Health services rendered include maternal and postnatal care, HIV counselling and testing, management of TB, sexually transmitted diseases and non-communicable diseases such as diabetes, epilepsy, mental health and asthma.
While the mobile clinics were primarily designed to target Mondi’s contractors, the number of community members who benefit from the service reveal an almost exponential impact. In 2016, there were 5 965 visits by contractor employees, while 74 744 visits by community members took place, bringing the total number of clinic visits by beneficiaries to 80 709, a 60% increase from 2015.
In 2017, 9 414 children under five years old were attended to by the mobile clinics, 1 800 people were tested for HIV, a further 2 832 were tested for tuberculosis (TB) and 2 649 received their antiretroviral (ARV) medication. This is significant in rural areas where fallout rates for TB and ARV medication are high due to the barrier of transport costs in reaching clinics.
Mobile clinic objectives
- Improve access to comprehensive primary healthcare services in difficult- to-reach communities, and for Mondi contractor employees
- Reduce the travel and financial burden associated with accessing healthcare in remote regions, and ultimately reduce contract workers’ absenteeism due to illness
- Facilitate HIV counselling and testing services for communities and contractor employees and refer HIV positive patients to the Department of Health
- Where possible, facilitate the provision of ARV treatment and chronic medication
- Promote behavioural change by providing health-related education and advice through a peer education programme.
Building partnerships
The Department of Health (DOH) recognises the value of mobile clinics in reaching remote communities and reducing the burden on its own limited resources that remain under pressure in rural communities.
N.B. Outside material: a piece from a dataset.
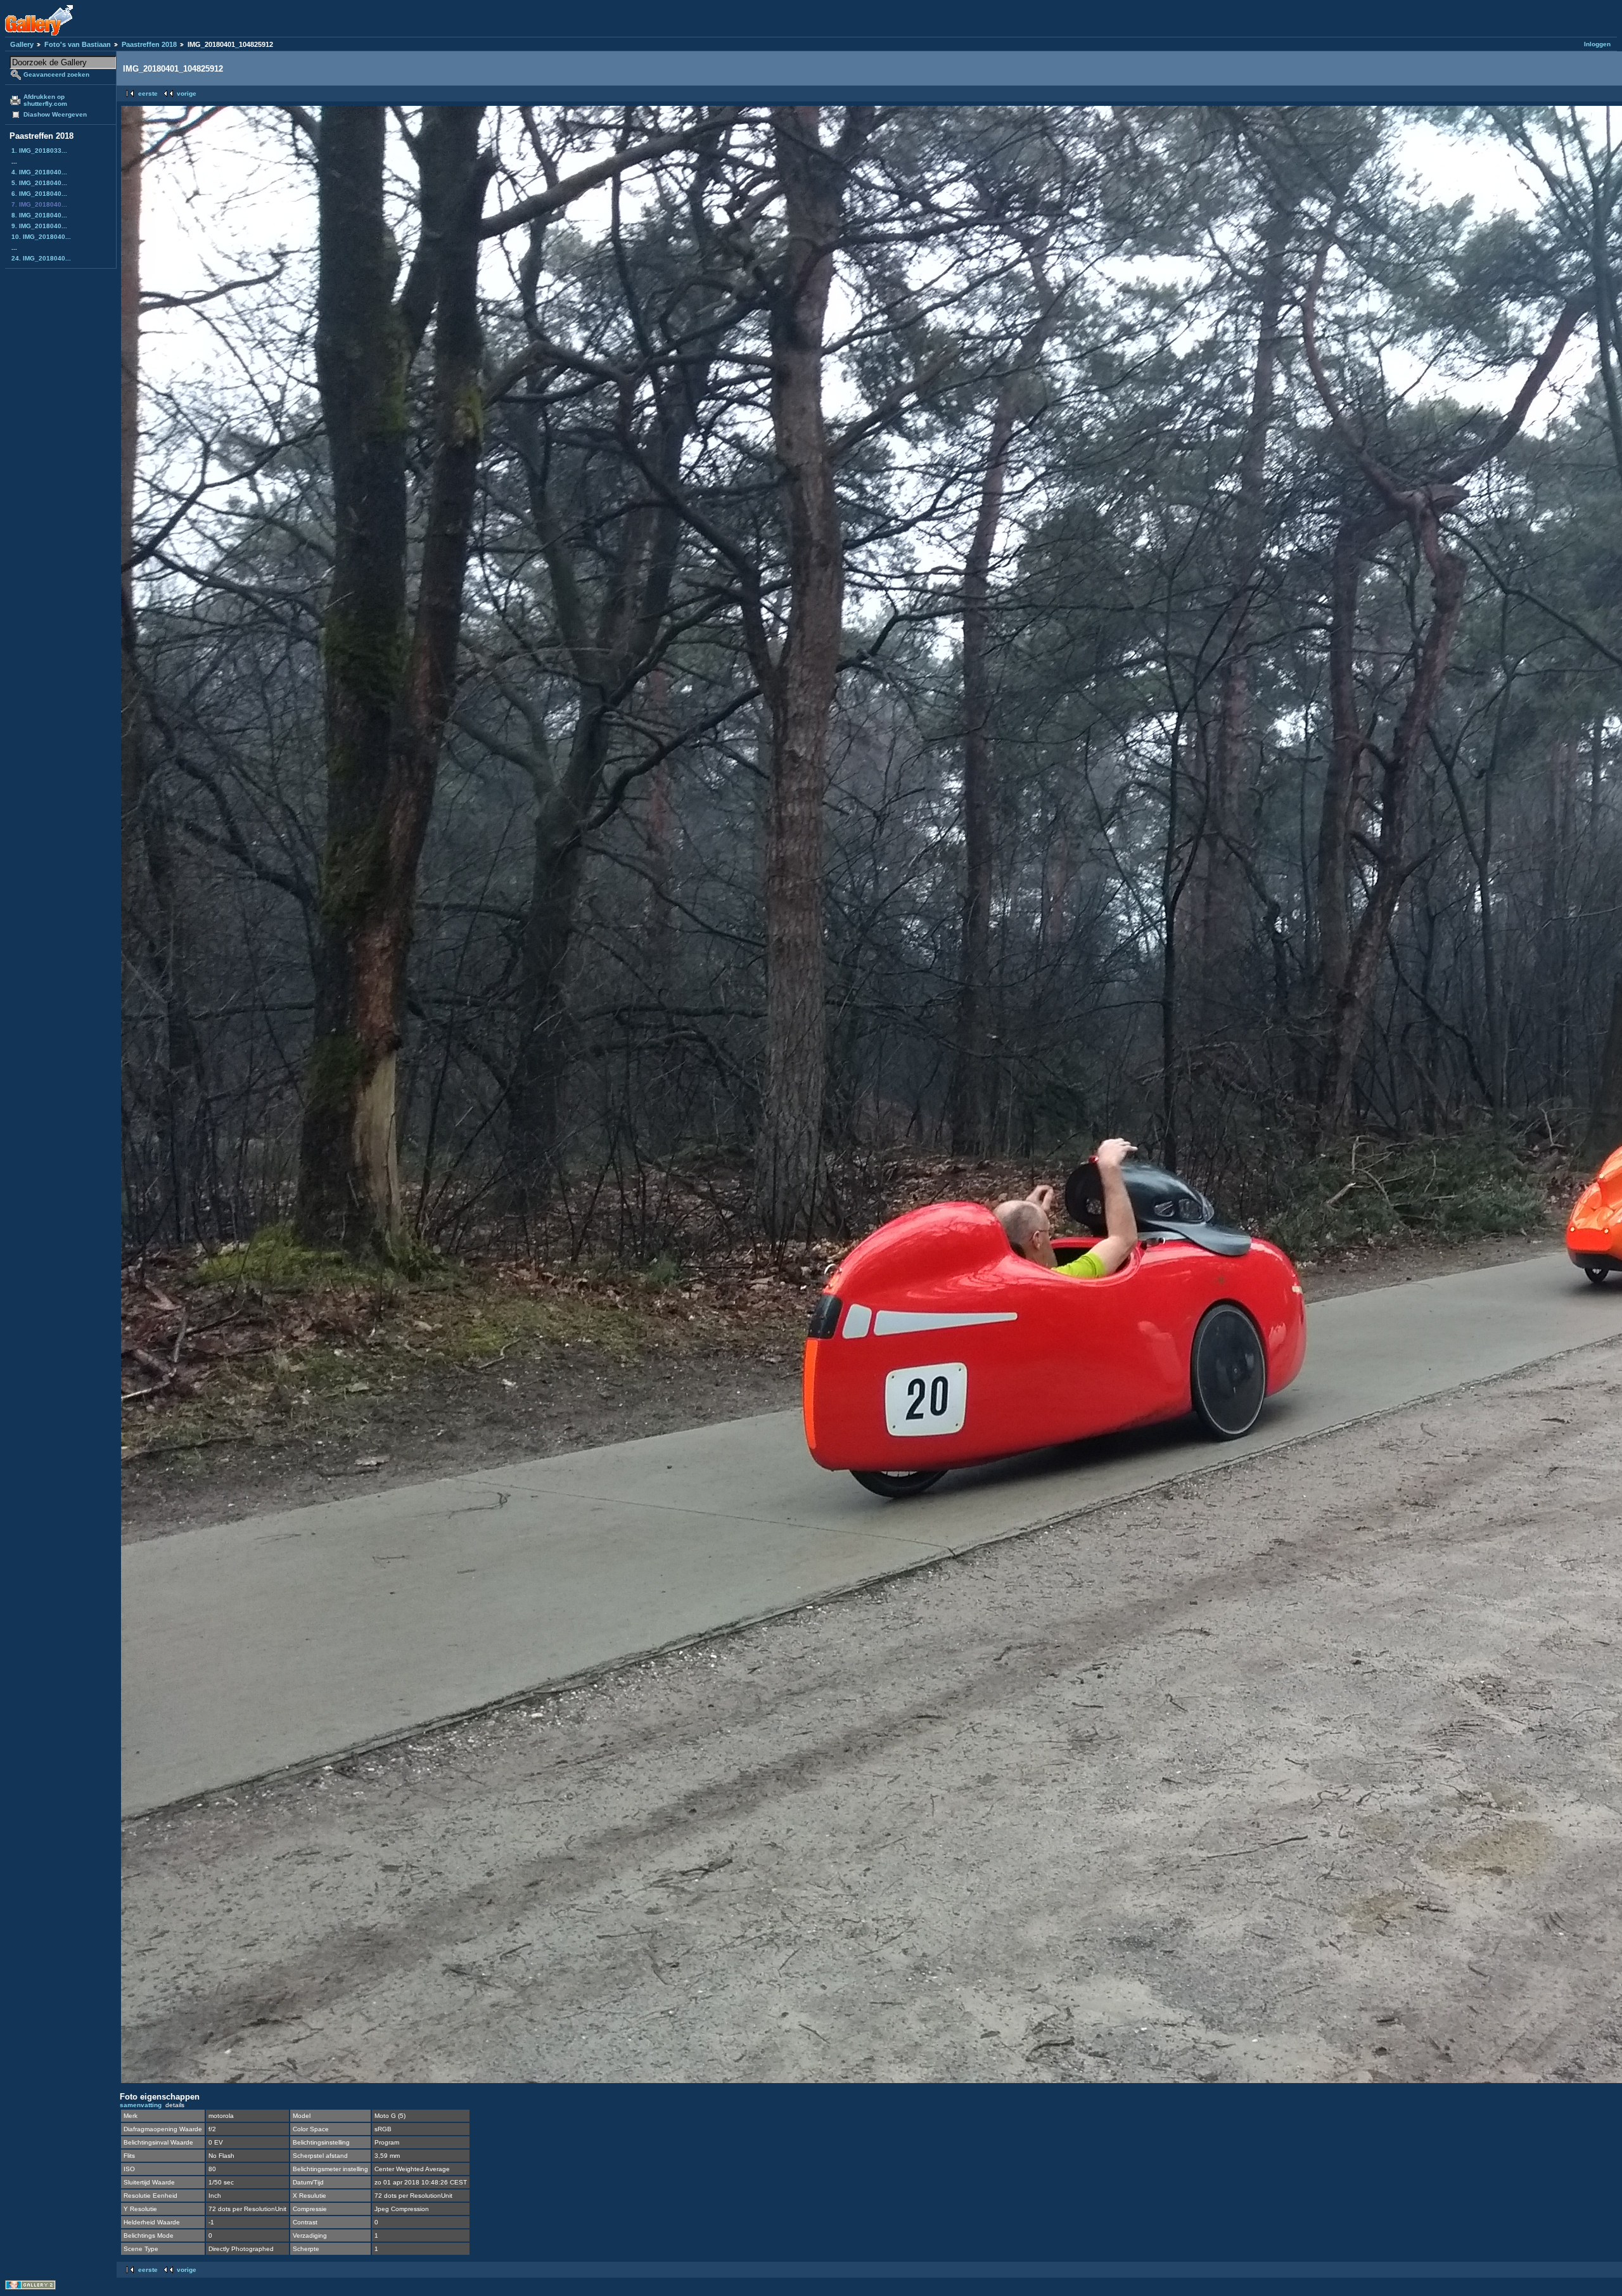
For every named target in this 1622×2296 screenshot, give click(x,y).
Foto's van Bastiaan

Since healthcare is not Mondi’s core business, several partnership models have been tested, each with their own strengths and limitations.
Addressing social behaviour change
A vital link in the chain of reducing the burden of disease and illness in rural communities is providing education and counselling services that reinforce the treatment. The mobile clinics are supported by workplace and community-based peer educators, who disseminate health-related information to contractor employees and communities. Their role is to promote HIV counselling and testing and to support ARV distribution through awareness programmes.
Moving healthcare forward
Monitoring and evaluation of Mondi’s services have been diligently recorded since 2010, providing valuable data that informs resource allocation for the DOH and shows a meaningful return on investment for Mondi, due to decreased absenteeism, reduced mortality rates in Mkhondo, and an increased number of people being tested and receiving medication.
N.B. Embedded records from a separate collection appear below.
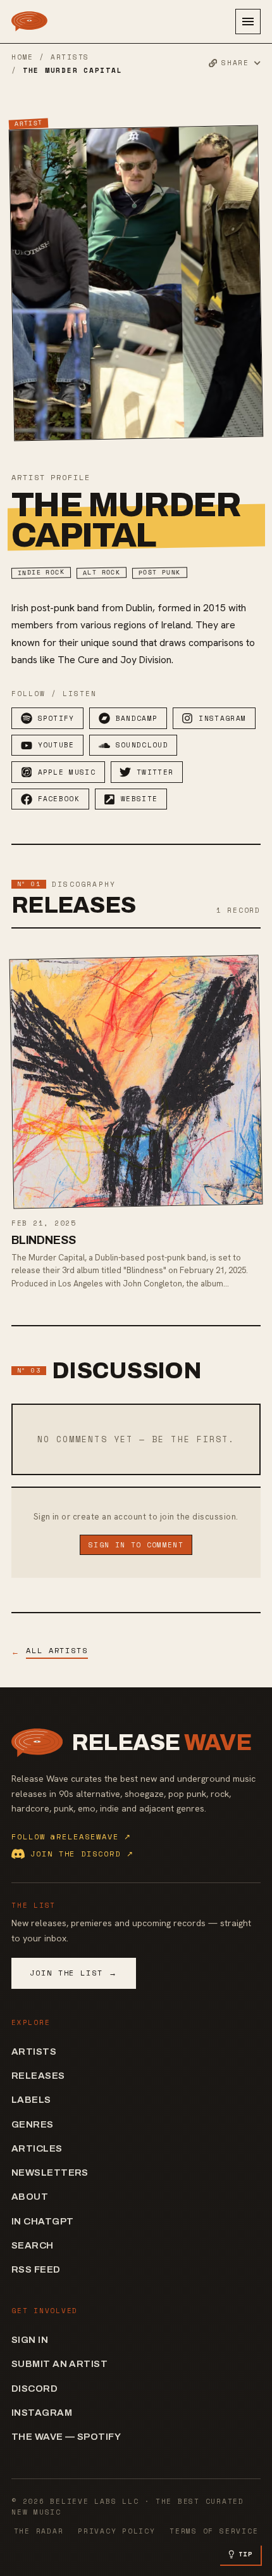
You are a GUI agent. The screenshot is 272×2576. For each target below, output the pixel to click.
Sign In (29, 2340)
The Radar (39, 2531)
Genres (32, 2124)
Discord (34, 2388)
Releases (38, 2076)
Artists (70, 57)
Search (32, 2245)
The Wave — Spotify (66, 2437)
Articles (37, 2148)
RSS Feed (36, 2269)
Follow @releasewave (71, 1836)
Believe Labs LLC (94, 2501)
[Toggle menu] (248, 22)
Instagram (41, 2413)
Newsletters (50, 2172)
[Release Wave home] (29, 21)
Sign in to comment (136, 1545)
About (29, 2197)
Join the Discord (82, 1853)
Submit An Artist (59, 2364)
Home (22, 57)
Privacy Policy (117, 2531)
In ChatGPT (42, 2221)
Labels (31, 2100)
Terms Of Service (214, 2531)
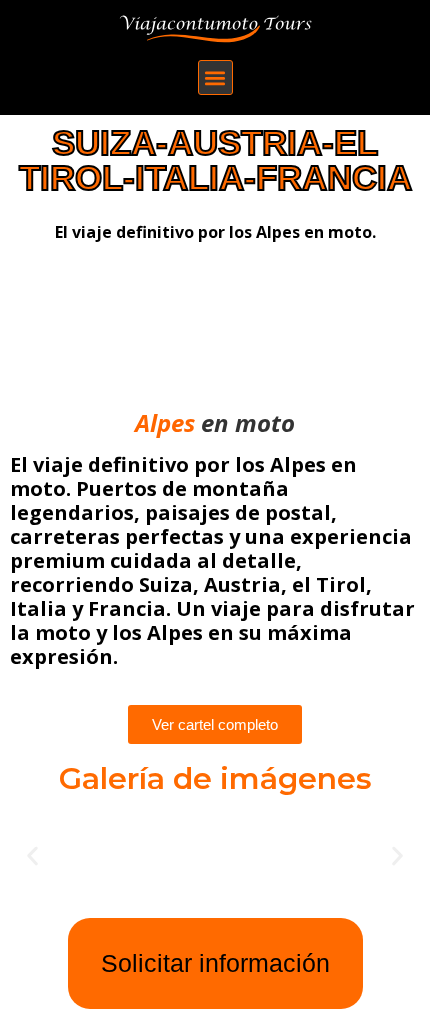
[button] (215, 77)
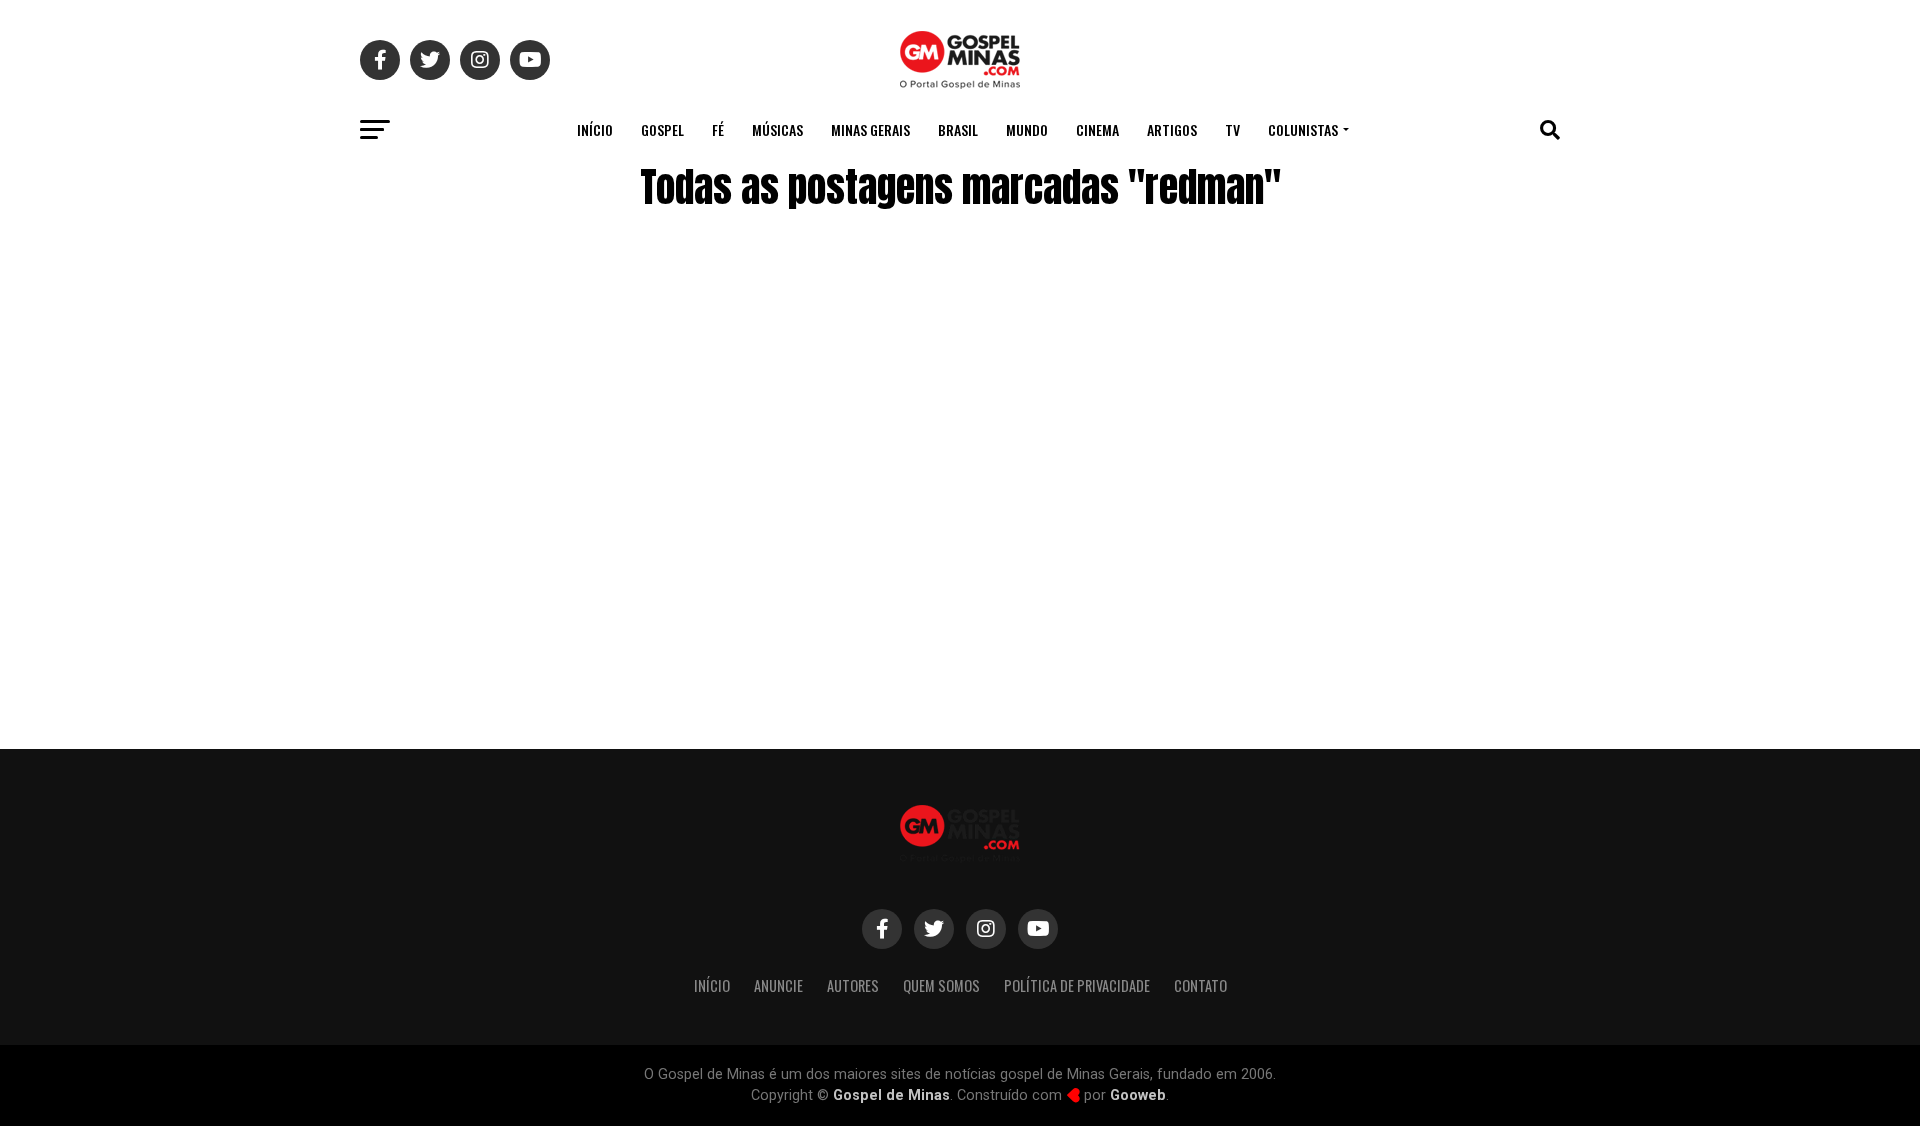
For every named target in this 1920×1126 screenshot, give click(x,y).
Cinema (1097, 129)
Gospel (662, 129)
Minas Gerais (870, 129)
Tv (1232, 129)
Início (595, 129)
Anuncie (778, 985)
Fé (718, 129)
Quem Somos (941, 985)
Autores (853, 985)
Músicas (777, 129)
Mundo (1027, 129)
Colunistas (1303, 129)
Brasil (958, 129)
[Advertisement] (1400, 563)
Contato (1200, 985)
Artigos (1172, 129)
The DOH has also learnt from the programme, suggesting that the model provides a blueprint for scalability.
Bringing objectivity and perspective, Mondi has bravely participated in independent evaluation studies that provided valuable feedback on the efficacy of its partnerships. As a direct result, peer educators and non-profit partners will receive more rigorous training to ensure patients are managed with dignity and discretion.
For the forestry and agricultural sectors at large, Mondi’s programme of mobile clinics is a potentially scalable and replicable model for healthcare that exemplifies the positive impact public-private partnerships can have on arresting the scourge of disease currently facing remote and migratory communities.